Photos from the Transit of Venus

The Washington Post has a picture gallery. The photos I like are 1, 8, 14, 25, and 26. Most of these photos require the big telescopes, one of which was not even on the earth.

I'm glad that this event brought so many people out to learn something about science. There's not enough of that today, and its lack compounds itself when, for example, science textbooks privilege a religious myth above the best we can do with science.

Video from NASA's Solar Dynamics Observatory (speeded up):

1 comment:

Peter said...

I was able to set up some binoculars on my roof in Queens. I taped them to a tripod, punched a hole in a piece of large sketch paper for a shield, and held the sketchbook behind the binocs as a projections screen.

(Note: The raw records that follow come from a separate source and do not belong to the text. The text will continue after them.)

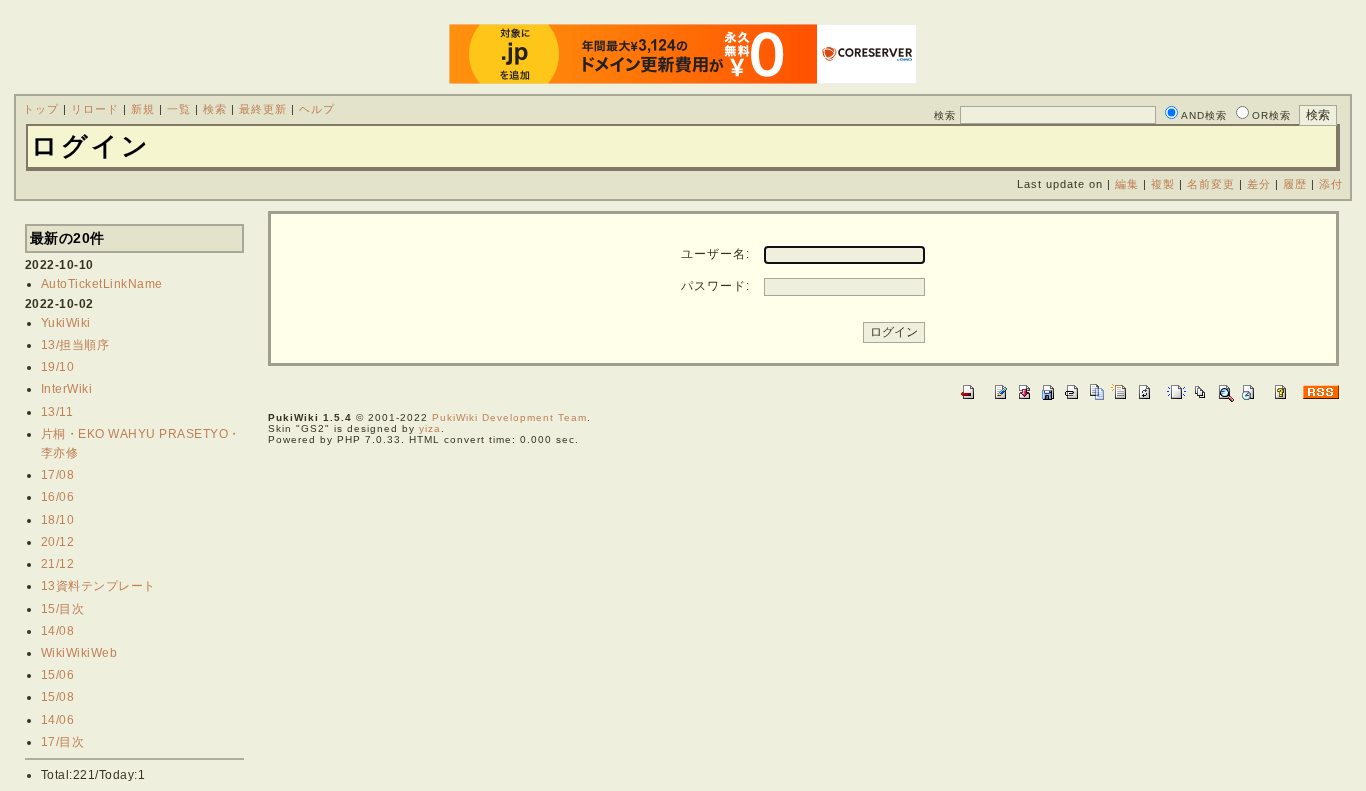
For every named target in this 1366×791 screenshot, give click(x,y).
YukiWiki (66, 323)
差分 (1259, 184)
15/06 (58, 675)
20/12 (58, 542)
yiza (430, 428)
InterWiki (67, 389)
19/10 (58, 367)
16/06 (58, 497)
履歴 (1295, 184)
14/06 (58, 720)
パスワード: (715, 286)
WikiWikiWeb (79, 653)
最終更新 (263, 109)
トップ (41, 109)
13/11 (57, 412)
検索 (215, 109)
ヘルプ (317, 109)
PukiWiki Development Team (509, 417)
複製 (1163, 184)
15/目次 (63, 609)
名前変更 (1211, 184)
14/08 (58, 631)
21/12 (58, 564)
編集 (1127, 184)
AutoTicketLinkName (102, 284)
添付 (1331, 184)
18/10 (58, 520)
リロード (95, 109)
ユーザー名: (715, 254)
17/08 (58, 475)
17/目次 (63, 742)
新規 (143, 109)
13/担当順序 (75, 345)
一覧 (179, 109)
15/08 (58, 697)
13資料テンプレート (98, 586)
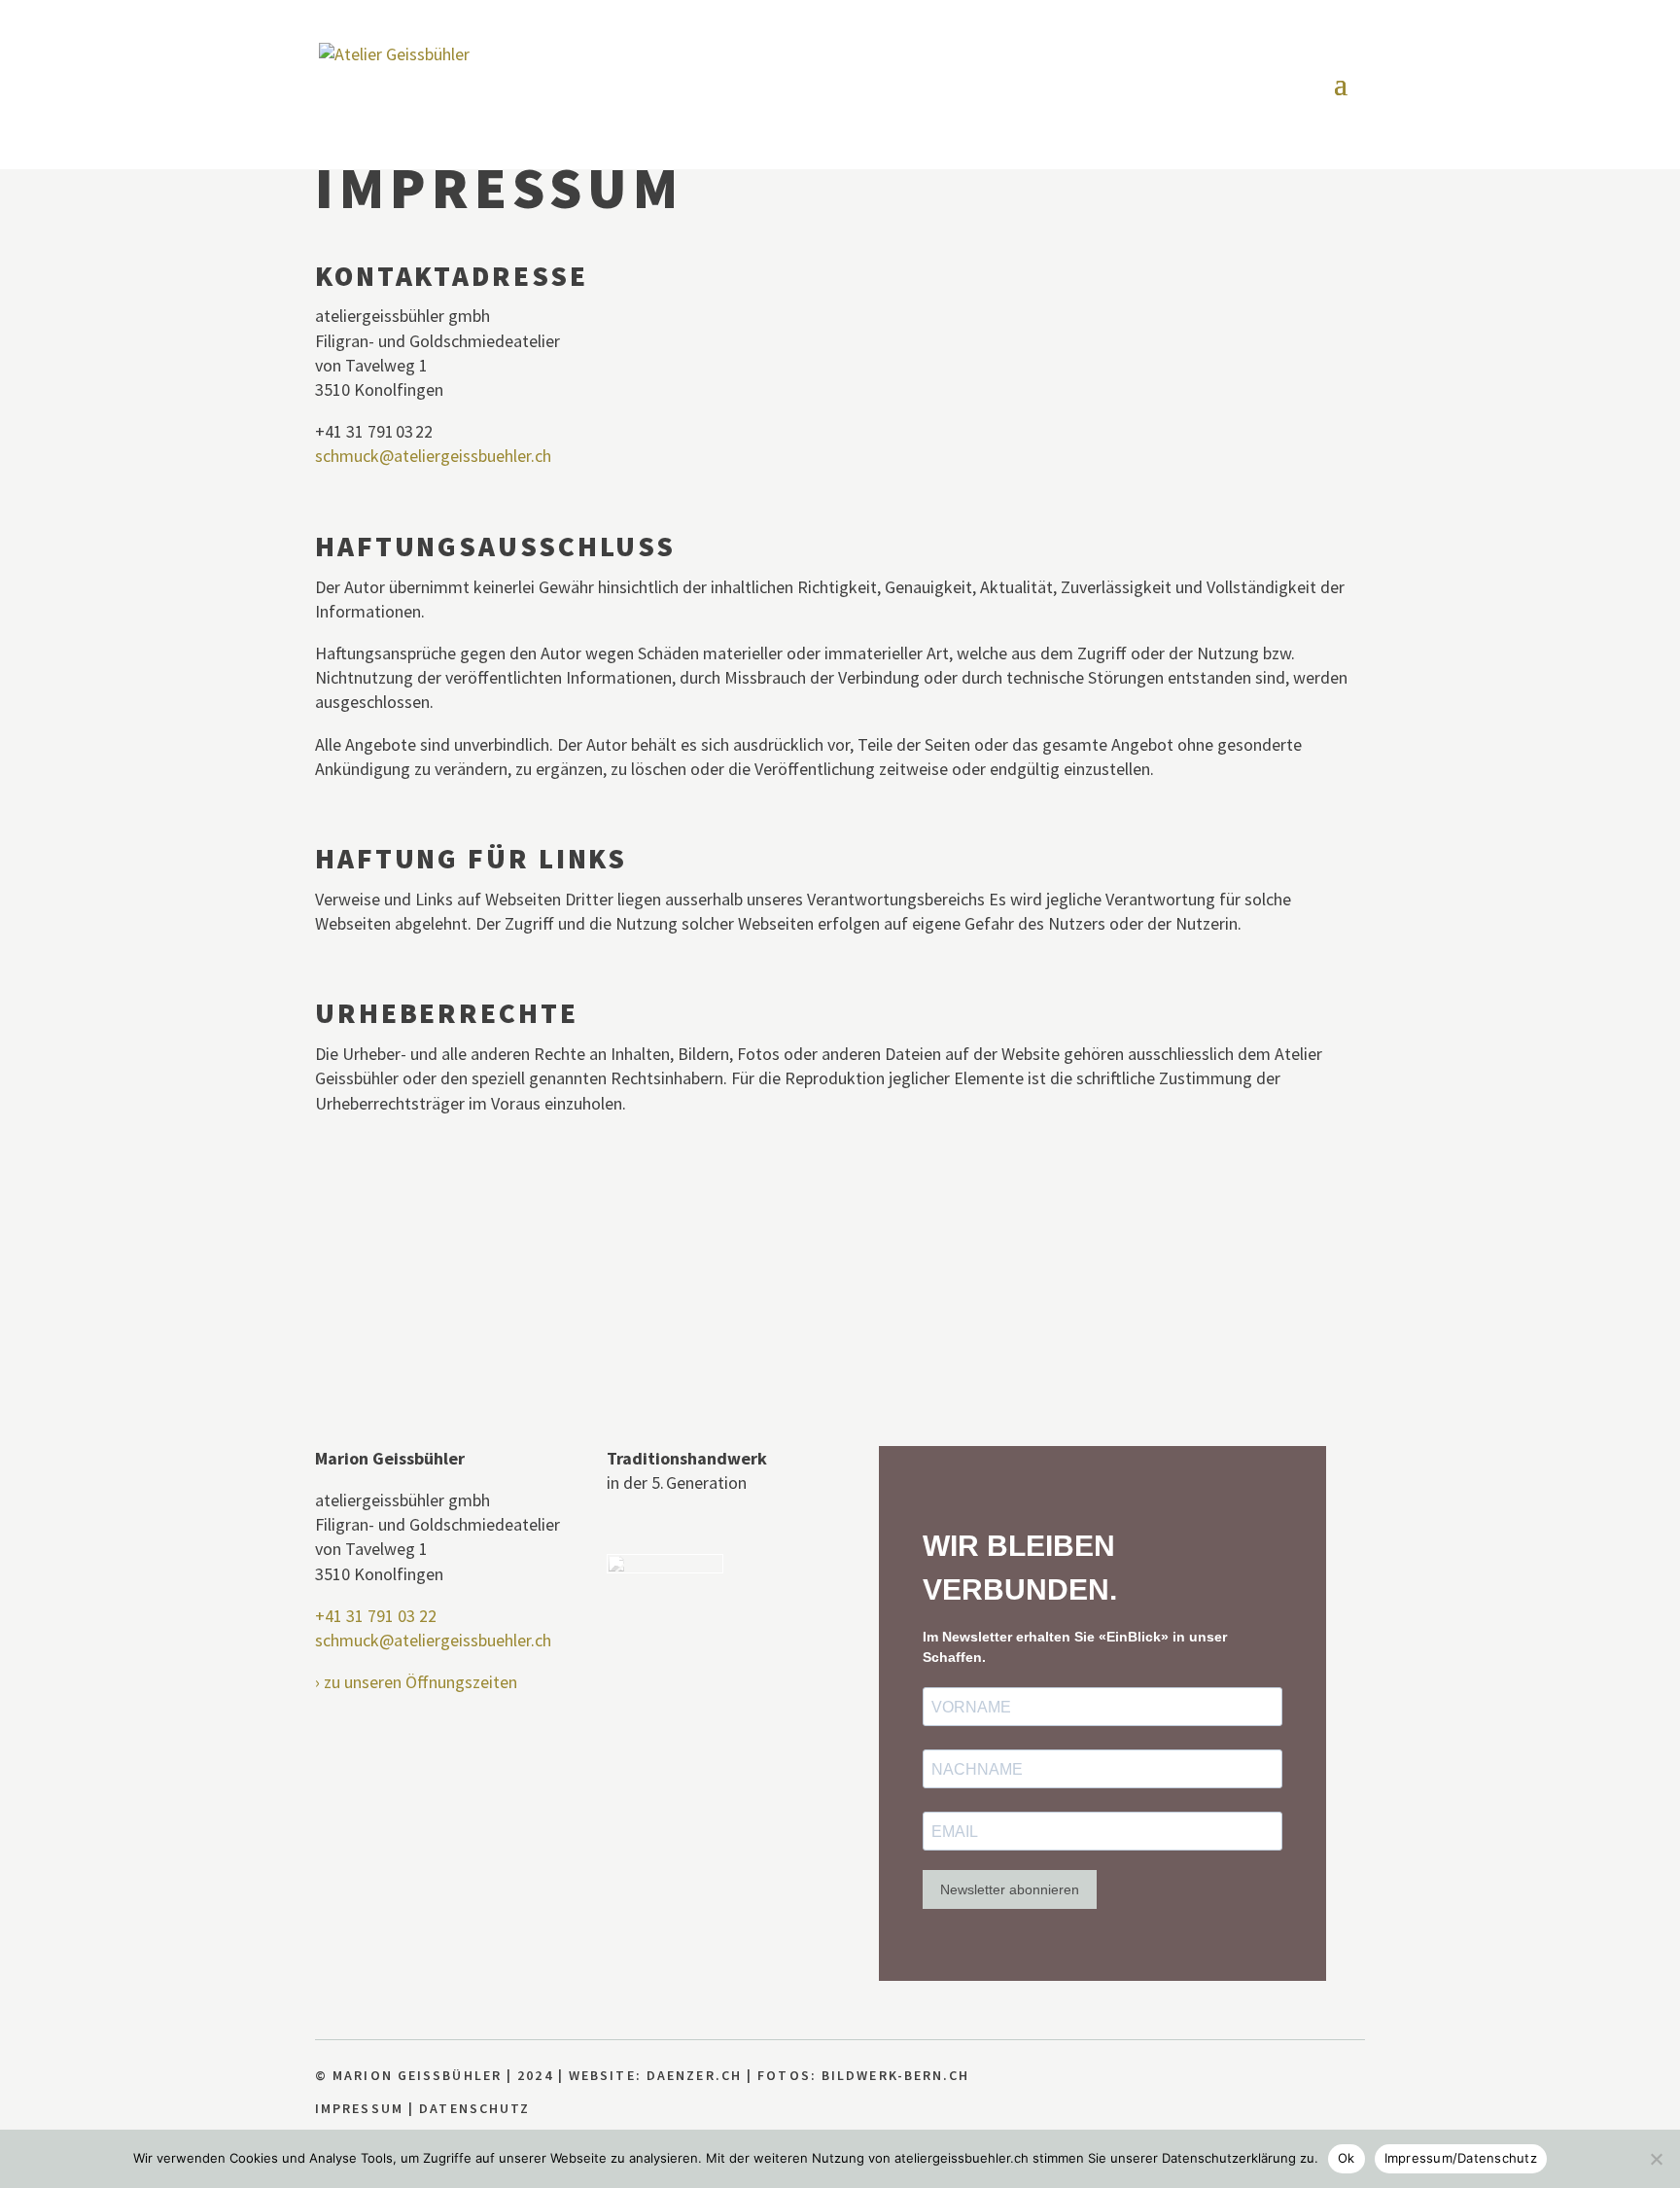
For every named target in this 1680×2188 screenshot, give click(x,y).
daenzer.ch (694, 2075)
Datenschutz (474, 2108)
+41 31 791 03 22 (376, 1616)
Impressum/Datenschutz (1460, 2158)
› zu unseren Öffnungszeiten (416, 1682)
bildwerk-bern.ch (896, 2075)
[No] (1655, 2159)
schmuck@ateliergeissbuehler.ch (433, 455)
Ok (1346, 2158)
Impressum (359, 2108)
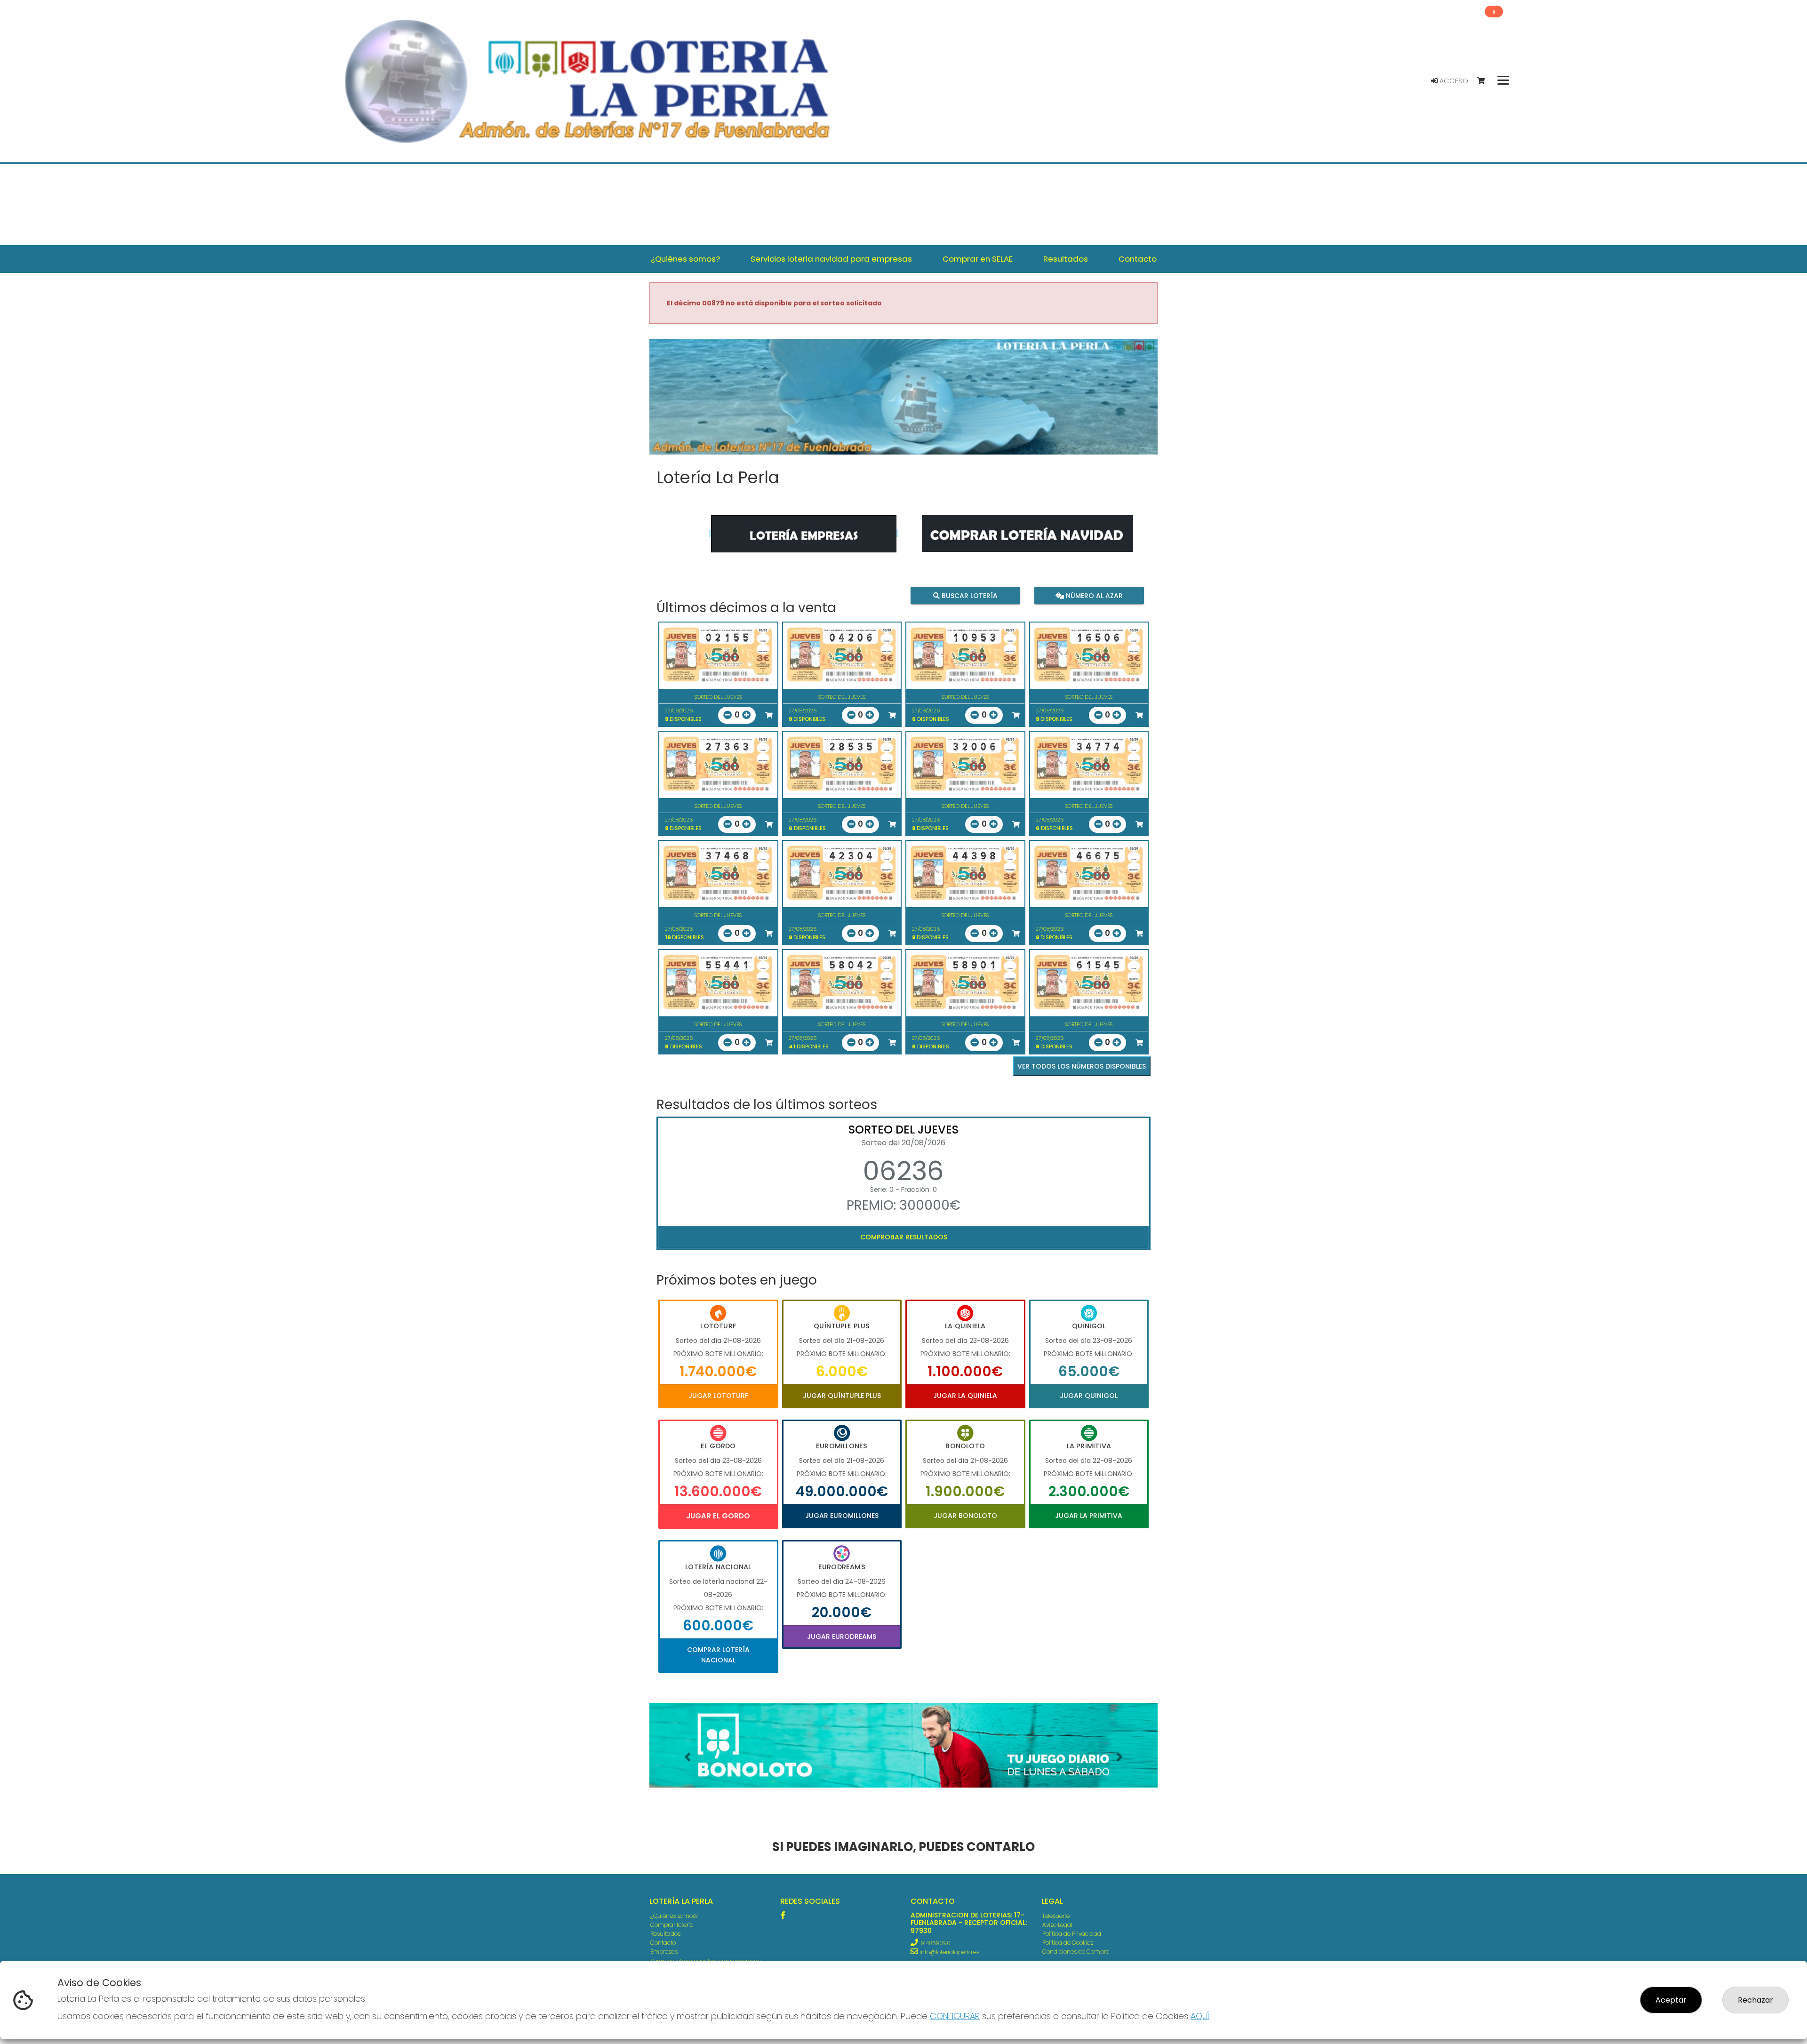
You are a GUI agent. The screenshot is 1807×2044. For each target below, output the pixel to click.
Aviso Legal (1057, 1925)
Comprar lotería (672, 1925)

It was really cloudy but I was able to see it for about 45 seconds. Really amazing, plus there were 4 or 5 sunspots visible.

Then the clouds came back in, so I went back inside. About 15 minutes later I realized the front room was flooded with sunlight, so I hustled down to the sidewalk (stupid rotation of the earth!).

While I was hurriedly setting everything up again a couple people walking by asked if the transit was visible. I invited them into the stoop area and gave them a little view. It was fun. But as far as I know I was the only one of my friends and family that made any effort to see it, which is kind of sad.